Replace java -jar bfg.jar with ./bfg-ish:
# Old BFG command:
# java -jar bfg.jar --strip-blobs-bigger-than 100M some-repo.git

# Using bfg-ish:
./bfg-ish --strip-blobs-bigger-than 100M

Note from Author

Even with all these improvements, I think filter-repo is the better tool, and thus I suggest folks use it. I have no plans to improve bfg-ish further.
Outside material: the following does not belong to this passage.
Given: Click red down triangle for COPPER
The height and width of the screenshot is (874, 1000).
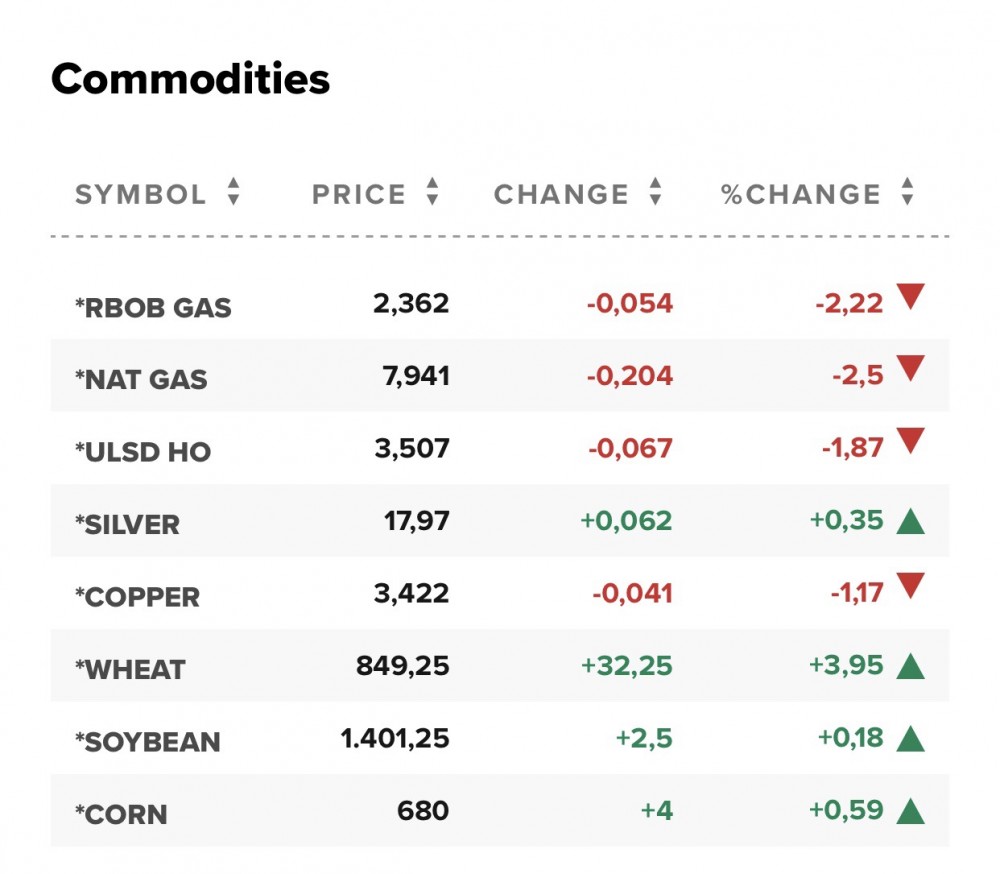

However, bfg-ish serves as a nice demonstration of the ability to use filter-repo to write different filtering tools.

convert-svnexternals

Inserts Git submodules according to SVN externals definitions from converted Subversion repositories.

Purpose

When migrating from SVN to Git using SubGit, this script converts svn:externals properties to proper Git submodules throughout history.

Prerequisites

  • Repository must be converted using SubGit
  • SubGit must be run with translate.externals=true config option
  • Creates .gitsvnextmodules file during conversion
  • Requires SVN-to-Git mapping file

Usage

./convert-svnexternals --mapping svn-git-map.txt

Features

  • Inserts gitlinks (mode 160000) into trees
  • Adds .gitmodules file with relevant sections
  • Removes converted sections from .gitsvnextmodules
  • Handles repeatedly added/removed externals
  • Handles externals replaced by direct files

Mapping File Format

<svn url> TAB <svn rev> TAB <git url> TAB <git commit> TAB <state>
Example:
https://svn.example.com/somesvnrepo/trunk	1234	https://git.example.com/somegitrepo.git	1234123412341234123412341234123412341234	commit

Caveats

  • Must NOT be run repeatedly
  • No handling for inconsistent SVN repos
  • No error handling for mandatory options missing in .gitsvnextmodules

Purpose of These Scripts

These scripts are not meant to be complete production tools, but rather demonstrations of filter-repo’s library capabilities. They show that extremely varied history rewriting tools can be created that automatically inherit:
  • Rewriting hashes in commit messages
  • Pruning commits that become empty
  • Handling filenames with special characters
  • Non-standard encodings
  • Handling of replace refs
  • And much more
More examples of using filter-repo as a library can be found in the test suite.

Using the Scripts

Setup

  1. Create a symlink to git-filter-repo:
    ln -s /path/to/git-filter-repo git_filter_repo.py
    
  2. Add to your PYTHONPATH:
    export PYTHONPATH="/path/to/directory/containing/symlink:$PYTHONPATH"
    
  3. Make scripts executable:
    chmod +x contrib/filter-repo-demos/*
    

Getting Help

Every script supports --help:
./lint-history --help
./insert-beginning --help
./clean-ignore --help

Extending These Scripts

The author’s hope is that these examples provide useful functionality but are each missing at least one critical piece for your use case. Go forth and extend and improve!
Use these scripts as starting points for your own custom tools. The library provides access to all aspects of repository history, allowing you to create specialized tools for your specific needs.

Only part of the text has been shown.